(Data extracted from a collection)
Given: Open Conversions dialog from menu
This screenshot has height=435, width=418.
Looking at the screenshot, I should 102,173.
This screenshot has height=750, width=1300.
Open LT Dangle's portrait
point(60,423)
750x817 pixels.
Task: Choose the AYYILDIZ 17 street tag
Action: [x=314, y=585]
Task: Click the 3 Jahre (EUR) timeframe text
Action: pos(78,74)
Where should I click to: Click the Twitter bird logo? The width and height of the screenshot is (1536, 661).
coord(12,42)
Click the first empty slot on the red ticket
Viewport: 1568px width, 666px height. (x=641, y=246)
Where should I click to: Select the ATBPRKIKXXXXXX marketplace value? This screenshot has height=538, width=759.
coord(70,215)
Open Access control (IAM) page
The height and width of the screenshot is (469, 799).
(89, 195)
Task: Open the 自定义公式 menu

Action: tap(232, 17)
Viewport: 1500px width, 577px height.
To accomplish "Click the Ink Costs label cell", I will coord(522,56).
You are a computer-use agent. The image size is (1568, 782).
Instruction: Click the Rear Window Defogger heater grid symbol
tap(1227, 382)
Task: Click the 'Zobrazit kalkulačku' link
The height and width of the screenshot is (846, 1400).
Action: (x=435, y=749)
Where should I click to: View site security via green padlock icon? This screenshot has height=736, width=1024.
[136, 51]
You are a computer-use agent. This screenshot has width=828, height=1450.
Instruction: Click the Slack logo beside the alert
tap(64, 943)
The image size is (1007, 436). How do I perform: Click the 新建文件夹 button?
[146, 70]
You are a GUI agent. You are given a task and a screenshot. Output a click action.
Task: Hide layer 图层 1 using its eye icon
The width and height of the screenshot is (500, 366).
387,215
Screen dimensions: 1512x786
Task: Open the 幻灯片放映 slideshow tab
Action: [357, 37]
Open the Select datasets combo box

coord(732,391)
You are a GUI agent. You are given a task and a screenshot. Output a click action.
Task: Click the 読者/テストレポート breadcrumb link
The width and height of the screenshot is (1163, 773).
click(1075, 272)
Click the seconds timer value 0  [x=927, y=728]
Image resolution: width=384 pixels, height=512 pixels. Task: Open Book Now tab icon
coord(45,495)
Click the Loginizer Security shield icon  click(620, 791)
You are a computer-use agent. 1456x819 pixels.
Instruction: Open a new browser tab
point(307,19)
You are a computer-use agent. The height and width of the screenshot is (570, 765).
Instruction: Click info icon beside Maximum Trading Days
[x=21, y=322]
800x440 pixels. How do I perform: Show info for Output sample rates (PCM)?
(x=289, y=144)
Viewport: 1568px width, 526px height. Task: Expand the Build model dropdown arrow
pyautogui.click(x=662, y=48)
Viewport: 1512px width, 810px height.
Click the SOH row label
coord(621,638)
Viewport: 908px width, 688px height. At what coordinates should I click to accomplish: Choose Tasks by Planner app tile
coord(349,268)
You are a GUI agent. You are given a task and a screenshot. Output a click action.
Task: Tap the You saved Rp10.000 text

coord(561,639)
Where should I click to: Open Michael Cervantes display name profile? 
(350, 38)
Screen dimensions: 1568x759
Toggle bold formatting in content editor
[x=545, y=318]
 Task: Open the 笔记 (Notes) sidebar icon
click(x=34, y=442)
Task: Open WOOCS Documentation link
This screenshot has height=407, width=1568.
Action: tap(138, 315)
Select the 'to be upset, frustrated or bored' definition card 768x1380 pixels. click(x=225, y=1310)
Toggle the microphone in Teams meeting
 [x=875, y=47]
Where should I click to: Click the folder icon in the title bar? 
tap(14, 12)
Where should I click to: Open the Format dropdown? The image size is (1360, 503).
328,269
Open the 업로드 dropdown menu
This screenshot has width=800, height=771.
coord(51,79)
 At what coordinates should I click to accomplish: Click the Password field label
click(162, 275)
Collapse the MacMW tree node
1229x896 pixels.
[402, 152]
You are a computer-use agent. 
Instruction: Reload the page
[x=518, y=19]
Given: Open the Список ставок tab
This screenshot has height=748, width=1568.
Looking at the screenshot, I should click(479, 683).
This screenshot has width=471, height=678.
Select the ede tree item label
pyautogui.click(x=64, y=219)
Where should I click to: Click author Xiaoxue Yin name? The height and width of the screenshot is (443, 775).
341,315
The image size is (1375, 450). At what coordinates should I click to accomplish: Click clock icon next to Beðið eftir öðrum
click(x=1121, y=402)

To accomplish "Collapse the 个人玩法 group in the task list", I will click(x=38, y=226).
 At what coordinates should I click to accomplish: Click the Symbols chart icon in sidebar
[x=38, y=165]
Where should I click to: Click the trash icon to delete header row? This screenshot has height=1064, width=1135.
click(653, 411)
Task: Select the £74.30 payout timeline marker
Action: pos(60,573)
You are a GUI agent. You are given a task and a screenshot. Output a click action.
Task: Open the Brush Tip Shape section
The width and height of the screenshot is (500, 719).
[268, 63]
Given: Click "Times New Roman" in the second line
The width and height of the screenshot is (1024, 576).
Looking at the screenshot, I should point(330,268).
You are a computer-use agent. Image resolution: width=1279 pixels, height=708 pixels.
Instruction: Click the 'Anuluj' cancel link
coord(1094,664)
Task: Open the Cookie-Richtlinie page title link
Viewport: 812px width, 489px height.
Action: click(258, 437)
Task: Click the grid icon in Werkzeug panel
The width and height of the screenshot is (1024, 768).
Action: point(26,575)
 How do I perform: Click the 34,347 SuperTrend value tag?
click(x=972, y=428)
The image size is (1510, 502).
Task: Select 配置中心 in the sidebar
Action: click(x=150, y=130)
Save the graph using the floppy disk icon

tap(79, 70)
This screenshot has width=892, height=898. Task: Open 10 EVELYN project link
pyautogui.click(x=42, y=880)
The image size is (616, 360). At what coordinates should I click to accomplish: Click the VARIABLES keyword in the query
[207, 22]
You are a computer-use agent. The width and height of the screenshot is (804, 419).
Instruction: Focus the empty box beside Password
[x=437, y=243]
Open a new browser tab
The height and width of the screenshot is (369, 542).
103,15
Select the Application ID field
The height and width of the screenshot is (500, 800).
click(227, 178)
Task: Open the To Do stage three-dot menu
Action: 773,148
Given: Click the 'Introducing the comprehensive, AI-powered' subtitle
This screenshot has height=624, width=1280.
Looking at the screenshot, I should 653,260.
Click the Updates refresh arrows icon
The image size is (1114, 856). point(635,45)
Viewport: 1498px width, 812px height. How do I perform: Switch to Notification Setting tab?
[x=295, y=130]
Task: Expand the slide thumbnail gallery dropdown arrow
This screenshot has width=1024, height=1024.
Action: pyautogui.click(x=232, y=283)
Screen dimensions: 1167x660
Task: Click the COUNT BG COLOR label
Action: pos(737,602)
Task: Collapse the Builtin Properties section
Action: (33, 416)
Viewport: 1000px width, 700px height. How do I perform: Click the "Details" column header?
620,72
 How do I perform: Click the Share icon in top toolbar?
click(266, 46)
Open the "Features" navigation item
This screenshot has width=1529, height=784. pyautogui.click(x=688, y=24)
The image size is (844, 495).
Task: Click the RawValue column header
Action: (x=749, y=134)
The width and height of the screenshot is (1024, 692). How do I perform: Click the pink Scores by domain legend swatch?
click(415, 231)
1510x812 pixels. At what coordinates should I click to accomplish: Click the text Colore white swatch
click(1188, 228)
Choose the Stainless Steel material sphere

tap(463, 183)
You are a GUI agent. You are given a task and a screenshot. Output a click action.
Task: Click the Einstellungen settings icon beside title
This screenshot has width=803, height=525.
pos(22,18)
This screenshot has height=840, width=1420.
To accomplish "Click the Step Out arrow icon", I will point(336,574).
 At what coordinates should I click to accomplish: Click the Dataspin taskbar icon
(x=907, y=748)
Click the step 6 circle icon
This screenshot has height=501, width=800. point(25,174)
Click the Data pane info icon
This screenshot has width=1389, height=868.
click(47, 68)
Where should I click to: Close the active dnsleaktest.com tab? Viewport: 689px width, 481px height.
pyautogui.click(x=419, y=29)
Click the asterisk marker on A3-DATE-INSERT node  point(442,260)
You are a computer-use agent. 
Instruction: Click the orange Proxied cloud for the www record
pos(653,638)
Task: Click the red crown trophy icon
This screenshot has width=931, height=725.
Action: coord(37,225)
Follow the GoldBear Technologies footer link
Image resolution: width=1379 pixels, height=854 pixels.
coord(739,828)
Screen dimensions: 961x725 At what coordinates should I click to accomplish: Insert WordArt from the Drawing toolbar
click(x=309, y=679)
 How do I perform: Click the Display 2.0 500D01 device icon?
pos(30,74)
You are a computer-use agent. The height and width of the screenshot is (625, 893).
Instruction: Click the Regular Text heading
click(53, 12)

» ACTIVITY
Every line above from the line with "Instruction: Reload the page" to the line with "Task: Click the grid icon in Werkzeug panel", both included, must be reproduced exactly, and no other line may appear.

» OUTPUT OF THE TASK
Instruction: Reload the page
[x=518, y=19]
Given: Open the Список ставок tab
This screenshot has height=748, width=1568.
Looking at the screenshot, I should click(479, 683).
This screenshot has width=471, height=678.
Select the ede tree item label
pyautogui.click(x=64, y=219)
Where should I click to: Click author Xiaoxue Yin name? The height and width of the screenshot is (443, 775).
341,315
The image size is (1375, 450). At what coordinates should I click to accomplish: Click clock icon next to Beðið eftir öðrum
click(x=1121, y=402)

To accomplish "Collapse the 个人玩法 group in the task list", I will click(x=38, y=226).
 At what coordinates should I click to accomplish: Click the Symbols chart icon in sidebar
[x=38, y=165]
Where should I click to: Click the trash icon to delete header row? This screenshot has height=1064, width=1135.
click(653, 411)
Task: Select the £74.30 payout timeline marker
Action: pos(60,573)
You are a GUI agent. You are given a task and a screenshot. Output a click action.
Task: Open the Brush Tip Shape section
The width and height of the screenshot is (500, 719).
[268, 63]
Given: Click "Times New Roman" in the second line
The width and height of the screenshot is (1024, 576).
Looking at the screenshot, I should point(330,268).
You are a computer-use agent. Image resolution: width=1279 pixels, height=708 pixels.
Instruction: Click the 'Anuluj' cancel link
coord(1094,664)
Task: Open the Cookie-Richtlinie page title link
Viewport: 812px width, 489px height.
Action: click(258, 437)
Task: Click the grid icon in Werkzeug panel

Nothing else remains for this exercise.